Our story about the College of Law’s (CoL) spat with a number of Kaplan Law School’s clients has attracted plenty of comments from both students and graduate recruiters.
As reported on Monday (27 September) CoL is refusing to pay back thousands of pounds to future students who after paying their first instalment to CoL secured training contracts with law firms that send their future trainees to Kaplan (read story).
As head of Kaplan Giles Proctor said in the story: “This is particularly unfair now that there are so many more firm-specific LPCs. Students are being denied the chance to work with the provider and their firm before starting their training contracts.”
Indeed, this is echoed in many of the comments from Lawyer2B.com users. For instance, one poster writes: “This is yet another example of CoL being overly aggressive and unreasonable in the pursuit of profit.”

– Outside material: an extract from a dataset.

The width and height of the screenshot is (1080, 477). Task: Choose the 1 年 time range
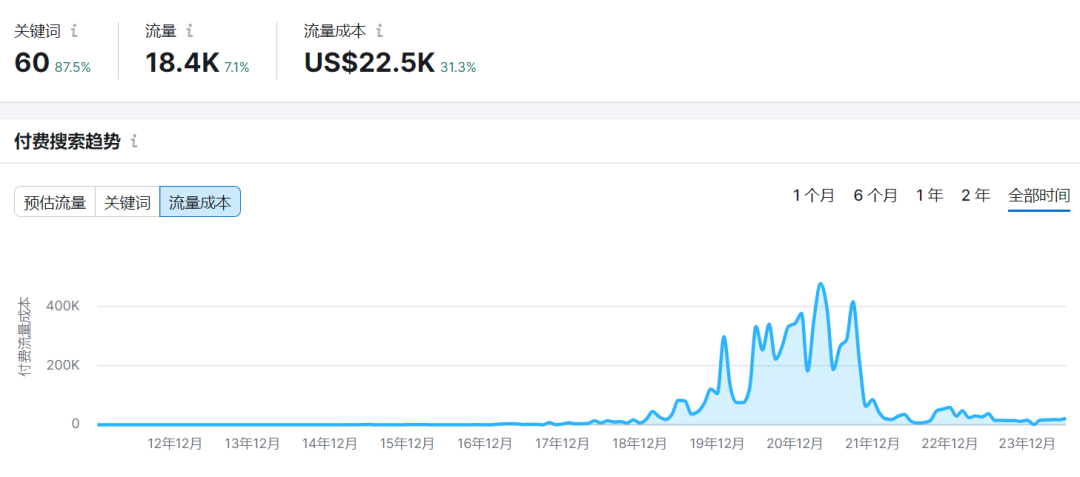[x=929, y=196]
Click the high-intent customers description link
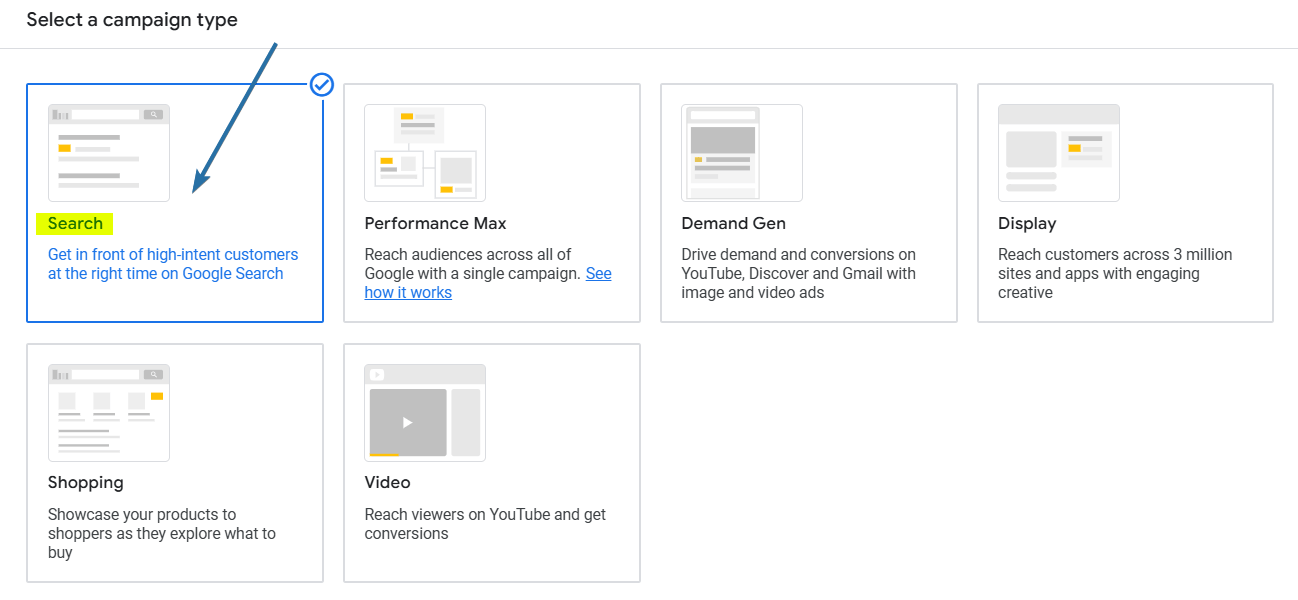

On the face of it CoL’s stance does look overly aggressive but as one source at the law school explained to us why did the students not read the small print and why are their future employers encouraging them to breach their contracts? Indeed, I do have some sympathy for CoL after all it isn’t doing anything illegal – a position that is summed up nicely by another poster who writes: “As harsh as it may sound, a contract is a contract.”
What’s more if you put ethical and business development issues to one side for a moment you’ll soon realise that there’s a much bigger issue here - the clashing deadlines between the date students are required to pay their first LPC instalment, which is typically 31 July, and the timings of law firm training contract assessment days - a large number are held in August.
Indeed, what this whole sorry saga perfectly highlights is that perhaps it’s finally time for a proper and meaningful look at the LPC and more importantly the providers that operate in this sector. Because deep down almost every LPC provider like every business is arguably motivated by the same thing – making money. And in our minds that’s not necessarily fair either.
PS – if you think you’ve left it too late to break into the legal profession think again. Lawyer 2B is hosting a brand new careers event on 1 December in conjunction with the College of Law for mature applicants. Click here for more information on how to register. But you better be quick because places are filling up fast.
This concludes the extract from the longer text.